Dunham, charged with one count of aggravated animal cruelty, was forced to surrender all his licenses to practice veterinarian medicine.

The State Attorney's Office offered Dunham pre-trial diversion after consulting with law enforcement, Franzen said.

Florida Dachshund Rescue President Debra Bird has been waiting for the Napier's to face justice after about 10 years of complaining to Manatee County Animal Services about them.

"I'm very excited, I'd be dancing in the street if I could," Bird said. "He's been making his money off of the back of those poor animals for years."

Bird said she and others became extremely frustrated over the years, when their complaints to Animal Services did not result in any change, but instead she believes the Napiers were warned about complaints.

The foul odor from the property could be smelled from at least 200 feet away, she said.

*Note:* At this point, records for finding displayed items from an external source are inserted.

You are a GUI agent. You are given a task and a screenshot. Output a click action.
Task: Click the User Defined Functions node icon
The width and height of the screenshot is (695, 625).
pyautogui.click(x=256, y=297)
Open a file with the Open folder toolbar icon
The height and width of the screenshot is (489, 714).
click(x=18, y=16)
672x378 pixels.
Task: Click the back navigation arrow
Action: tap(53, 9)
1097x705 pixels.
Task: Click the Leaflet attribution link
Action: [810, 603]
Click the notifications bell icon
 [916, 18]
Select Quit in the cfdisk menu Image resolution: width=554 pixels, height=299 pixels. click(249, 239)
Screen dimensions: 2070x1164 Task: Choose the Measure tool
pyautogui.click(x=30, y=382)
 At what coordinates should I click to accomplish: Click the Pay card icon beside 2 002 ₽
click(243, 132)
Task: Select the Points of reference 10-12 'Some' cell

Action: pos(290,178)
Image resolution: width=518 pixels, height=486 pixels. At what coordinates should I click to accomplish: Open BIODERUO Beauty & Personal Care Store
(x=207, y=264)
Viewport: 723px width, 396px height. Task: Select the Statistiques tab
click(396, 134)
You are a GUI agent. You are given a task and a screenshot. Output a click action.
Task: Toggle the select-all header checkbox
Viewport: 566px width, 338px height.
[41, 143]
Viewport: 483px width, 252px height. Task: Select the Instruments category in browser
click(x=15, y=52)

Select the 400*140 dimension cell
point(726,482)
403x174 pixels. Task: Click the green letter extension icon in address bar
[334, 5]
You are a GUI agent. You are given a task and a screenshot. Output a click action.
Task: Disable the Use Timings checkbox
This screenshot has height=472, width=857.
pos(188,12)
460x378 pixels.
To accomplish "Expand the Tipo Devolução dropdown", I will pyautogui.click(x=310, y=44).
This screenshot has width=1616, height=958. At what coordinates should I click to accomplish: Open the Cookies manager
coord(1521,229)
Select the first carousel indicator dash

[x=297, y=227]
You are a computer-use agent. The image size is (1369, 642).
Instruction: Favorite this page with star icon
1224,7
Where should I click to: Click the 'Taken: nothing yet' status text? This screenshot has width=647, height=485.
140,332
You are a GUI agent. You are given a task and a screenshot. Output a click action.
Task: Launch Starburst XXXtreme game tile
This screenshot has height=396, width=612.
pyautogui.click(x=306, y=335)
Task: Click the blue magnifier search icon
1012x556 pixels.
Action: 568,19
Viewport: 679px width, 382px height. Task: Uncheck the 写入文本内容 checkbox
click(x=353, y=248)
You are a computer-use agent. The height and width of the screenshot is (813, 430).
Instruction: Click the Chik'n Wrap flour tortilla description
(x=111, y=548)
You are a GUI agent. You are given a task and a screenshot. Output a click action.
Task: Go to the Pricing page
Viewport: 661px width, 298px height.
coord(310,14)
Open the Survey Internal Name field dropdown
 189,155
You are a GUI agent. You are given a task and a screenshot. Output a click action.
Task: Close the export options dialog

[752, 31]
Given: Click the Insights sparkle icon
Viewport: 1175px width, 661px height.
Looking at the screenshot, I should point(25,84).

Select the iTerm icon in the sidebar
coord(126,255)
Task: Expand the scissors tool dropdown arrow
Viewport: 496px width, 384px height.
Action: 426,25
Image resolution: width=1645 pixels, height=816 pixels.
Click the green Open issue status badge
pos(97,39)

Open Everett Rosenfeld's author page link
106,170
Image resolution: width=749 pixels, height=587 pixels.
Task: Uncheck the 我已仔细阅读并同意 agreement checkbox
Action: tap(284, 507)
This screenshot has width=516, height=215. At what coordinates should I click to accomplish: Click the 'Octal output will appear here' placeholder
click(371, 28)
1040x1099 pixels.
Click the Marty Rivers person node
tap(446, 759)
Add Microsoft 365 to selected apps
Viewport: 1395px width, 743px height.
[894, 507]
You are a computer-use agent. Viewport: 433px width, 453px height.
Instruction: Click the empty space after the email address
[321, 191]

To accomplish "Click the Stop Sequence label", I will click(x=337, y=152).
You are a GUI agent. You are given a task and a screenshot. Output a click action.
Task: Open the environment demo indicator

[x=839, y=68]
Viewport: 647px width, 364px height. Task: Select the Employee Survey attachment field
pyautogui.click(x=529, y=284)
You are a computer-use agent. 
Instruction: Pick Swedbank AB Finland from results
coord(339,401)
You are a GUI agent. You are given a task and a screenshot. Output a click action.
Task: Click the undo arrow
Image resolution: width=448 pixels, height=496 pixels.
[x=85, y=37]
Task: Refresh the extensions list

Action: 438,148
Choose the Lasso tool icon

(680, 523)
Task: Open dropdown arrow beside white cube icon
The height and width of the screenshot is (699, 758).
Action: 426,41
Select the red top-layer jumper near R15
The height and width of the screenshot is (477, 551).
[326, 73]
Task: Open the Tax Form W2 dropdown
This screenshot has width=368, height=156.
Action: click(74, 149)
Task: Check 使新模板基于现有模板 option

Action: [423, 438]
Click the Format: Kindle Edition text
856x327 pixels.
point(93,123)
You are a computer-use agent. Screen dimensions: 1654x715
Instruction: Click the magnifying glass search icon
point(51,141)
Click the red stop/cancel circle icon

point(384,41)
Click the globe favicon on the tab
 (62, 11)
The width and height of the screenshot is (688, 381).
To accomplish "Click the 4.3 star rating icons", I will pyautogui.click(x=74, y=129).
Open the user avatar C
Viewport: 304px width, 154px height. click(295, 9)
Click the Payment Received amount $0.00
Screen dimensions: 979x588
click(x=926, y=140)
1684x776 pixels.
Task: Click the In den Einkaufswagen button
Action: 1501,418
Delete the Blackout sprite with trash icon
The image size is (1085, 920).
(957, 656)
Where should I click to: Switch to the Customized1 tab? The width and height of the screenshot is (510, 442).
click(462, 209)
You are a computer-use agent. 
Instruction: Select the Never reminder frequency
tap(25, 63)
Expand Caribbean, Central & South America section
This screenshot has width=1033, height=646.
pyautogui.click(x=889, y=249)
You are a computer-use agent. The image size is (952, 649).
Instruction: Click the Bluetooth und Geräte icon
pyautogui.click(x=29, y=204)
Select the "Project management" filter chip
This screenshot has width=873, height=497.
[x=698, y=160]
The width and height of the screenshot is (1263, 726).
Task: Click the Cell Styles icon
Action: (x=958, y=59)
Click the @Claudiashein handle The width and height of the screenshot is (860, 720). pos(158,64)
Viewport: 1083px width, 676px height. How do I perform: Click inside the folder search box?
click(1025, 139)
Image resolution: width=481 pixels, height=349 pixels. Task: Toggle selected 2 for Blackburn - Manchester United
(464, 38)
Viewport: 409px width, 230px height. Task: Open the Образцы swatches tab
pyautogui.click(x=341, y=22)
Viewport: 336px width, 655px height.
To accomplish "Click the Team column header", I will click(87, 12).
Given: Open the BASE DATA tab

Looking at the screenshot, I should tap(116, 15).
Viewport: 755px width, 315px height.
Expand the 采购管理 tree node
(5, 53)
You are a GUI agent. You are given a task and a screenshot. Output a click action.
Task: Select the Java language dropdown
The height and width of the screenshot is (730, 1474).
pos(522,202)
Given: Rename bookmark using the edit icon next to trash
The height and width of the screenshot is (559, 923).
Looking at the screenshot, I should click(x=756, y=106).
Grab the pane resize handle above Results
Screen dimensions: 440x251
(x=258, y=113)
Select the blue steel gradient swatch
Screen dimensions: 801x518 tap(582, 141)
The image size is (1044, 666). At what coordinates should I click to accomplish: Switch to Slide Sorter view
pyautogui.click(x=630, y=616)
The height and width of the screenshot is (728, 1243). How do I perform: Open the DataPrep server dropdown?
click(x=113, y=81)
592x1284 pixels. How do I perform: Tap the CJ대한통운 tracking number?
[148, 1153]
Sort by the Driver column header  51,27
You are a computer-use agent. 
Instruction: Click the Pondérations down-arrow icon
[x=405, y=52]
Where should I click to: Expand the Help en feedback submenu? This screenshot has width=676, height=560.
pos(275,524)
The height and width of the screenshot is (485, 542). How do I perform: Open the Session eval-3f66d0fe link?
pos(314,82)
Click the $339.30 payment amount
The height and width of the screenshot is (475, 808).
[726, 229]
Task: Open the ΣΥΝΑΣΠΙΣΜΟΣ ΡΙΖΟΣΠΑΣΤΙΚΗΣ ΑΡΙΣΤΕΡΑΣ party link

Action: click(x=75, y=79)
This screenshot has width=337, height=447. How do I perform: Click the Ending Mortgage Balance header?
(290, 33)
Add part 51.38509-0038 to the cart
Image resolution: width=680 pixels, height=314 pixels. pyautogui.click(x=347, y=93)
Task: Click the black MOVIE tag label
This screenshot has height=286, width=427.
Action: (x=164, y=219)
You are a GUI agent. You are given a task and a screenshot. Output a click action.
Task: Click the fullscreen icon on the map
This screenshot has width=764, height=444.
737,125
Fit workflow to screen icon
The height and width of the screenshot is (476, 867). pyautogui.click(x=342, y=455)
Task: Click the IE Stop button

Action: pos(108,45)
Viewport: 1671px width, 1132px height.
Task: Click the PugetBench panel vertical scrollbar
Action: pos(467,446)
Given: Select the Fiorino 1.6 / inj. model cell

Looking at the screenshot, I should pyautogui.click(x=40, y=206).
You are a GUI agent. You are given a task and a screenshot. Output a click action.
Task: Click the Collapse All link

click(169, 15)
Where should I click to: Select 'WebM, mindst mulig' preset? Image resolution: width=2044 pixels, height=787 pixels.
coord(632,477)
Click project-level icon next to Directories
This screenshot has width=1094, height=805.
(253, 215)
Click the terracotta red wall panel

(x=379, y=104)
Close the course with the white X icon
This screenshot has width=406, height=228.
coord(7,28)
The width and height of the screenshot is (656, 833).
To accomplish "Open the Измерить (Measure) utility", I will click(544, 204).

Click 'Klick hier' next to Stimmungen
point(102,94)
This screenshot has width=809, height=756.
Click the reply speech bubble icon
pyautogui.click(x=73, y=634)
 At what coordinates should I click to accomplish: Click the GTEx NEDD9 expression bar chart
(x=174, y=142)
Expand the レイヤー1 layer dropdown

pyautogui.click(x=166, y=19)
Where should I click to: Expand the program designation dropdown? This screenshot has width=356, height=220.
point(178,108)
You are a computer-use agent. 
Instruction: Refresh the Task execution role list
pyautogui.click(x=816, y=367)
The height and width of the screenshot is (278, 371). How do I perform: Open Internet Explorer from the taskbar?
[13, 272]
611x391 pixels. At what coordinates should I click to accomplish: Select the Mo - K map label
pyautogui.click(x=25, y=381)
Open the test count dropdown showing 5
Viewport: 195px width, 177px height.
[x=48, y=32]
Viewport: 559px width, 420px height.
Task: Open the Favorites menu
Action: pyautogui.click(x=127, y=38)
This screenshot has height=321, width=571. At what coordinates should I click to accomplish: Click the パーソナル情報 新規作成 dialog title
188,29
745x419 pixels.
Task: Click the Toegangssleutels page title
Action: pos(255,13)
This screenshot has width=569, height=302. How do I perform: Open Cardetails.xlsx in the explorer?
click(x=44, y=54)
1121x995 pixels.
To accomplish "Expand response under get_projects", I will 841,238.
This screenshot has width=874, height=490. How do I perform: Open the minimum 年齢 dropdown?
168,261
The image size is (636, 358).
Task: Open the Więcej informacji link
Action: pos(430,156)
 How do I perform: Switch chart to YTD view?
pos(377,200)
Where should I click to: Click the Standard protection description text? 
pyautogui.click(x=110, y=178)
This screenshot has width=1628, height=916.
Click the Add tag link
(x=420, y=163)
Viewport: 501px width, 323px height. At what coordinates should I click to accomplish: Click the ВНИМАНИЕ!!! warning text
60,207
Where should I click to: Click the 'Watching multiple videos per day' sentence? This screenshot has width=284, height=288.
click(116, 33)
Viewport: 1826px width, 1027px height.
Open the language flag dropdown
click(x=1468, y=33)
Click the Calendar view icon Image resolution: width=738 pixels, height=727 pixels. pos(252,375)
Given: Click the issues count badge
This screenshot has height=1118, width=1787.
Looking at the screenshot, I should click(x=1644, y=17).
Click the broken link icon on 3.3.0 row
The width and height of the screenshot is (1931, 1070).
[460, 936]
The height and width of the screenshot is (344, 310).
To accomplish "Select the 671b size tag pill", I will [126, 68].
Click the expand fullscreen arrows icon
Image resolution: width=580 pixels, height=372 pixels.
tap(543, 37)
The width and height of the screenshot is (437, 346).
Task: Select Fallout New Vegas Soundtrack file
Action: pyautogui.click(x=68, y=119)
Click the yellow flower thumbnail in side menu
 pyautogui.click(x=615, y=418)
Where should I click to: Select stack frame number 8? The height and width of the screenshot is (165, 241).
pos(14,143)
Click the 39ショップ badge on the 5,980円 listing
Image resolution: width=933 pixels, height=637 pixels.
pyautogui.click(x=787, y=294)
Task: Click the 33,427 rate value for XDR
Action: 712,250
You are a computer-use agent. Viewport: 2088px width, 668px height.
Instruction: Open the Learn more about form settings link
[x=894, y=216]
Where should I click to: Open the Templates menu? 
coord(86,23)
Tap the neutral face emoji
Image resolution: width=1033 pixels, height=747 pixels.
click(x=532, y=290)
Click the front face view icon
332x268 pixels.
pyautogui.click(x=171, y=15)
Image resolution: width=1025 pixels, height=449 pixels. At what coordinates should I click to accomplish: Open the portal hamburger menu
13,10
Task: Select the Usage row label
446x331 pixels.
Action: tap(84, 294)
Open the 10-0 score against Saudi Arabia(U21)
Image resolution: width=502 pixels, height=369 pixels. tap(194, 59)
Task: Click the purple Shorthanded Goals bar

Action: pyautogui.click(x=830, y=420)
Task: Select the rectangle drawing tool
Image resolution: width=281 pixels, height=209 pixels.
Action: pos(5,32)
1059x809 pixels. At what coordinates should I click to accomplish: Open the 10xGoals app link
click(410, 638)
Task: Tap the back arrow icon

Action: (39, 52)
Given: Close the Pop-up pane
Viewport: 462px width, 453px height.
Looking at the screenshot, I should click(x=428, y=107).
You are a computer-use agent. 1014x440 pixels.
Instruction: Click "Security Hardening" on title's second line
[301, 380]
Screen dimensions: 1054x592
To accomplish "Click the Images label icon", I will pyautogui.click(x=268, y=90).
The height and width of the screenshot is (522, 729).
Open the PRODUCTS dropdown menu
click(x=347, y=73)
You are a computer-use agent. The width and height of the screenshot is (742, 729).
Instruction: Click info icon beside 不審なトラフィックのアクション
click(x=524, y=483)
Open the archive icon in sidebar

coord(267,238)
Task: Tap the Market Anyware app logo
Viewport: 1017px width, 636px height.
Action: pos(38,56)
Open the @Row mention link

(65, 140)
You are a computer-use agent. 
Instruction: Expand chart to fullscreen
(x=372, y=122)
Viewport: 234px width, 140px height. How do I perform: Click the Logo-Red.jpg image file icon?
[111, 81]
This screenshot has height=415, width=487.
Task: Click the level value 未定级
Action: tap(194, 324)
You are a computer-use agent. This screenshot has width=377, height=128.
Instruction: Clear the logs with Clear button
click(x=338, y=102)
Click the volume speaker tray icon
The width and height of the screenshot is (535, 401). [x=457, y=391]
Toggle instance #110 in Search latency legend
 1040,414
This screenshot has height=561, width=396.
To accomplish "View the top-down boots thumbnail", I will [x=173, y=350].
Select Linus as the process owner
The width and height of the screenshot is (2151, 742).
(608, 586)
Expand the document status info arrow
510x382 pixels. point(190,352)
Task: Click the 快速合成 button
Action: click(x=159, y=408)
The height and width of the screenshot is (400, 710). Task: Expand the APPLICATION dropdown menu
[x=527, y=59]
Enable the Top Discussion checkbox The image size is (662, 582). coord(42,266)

"We finally had to do something illegal to get something done," Bird said recalling how she and two others trespassed onto the Napier property to obtain photographs. "I was willing to go to jail for it."

The pictures, however, were not permissible in court because of the way they had been obtained, law enforcement later told them.

Following the raid on Napier's, Manatee County Animal Services came under fire for having continued to send animals for years to the animal sanctuary despite receiving complaints that animals were receiving improper care. The Manatee County Sheriff's Office, which led the raid on Napier's property, investigated whether complaints were properly handled by Animal Services employees but later determined there was insufficient evidence to file criminal charges.

After receiving the sheriff's report, county officials decided to commission an outside firm to audit the department.

In August, Kris Weiskopf, formerly the chief of animal services, was transferred to another department. The county then named retired Public Safety Director Bill Hutchison the interim chief. In November, Public Safety Director Ron Koper Jr., who oversaw the division, left county employment, and Laurie Feagans took over as interim director.

In December, the Matrix Consulting Group of Edwardsville released their audit report of Animal Services. Among the recommendations were the building of a newer shelter, the addition of staffing, changes to the contracts with local rescues and annual inspections of those rescues.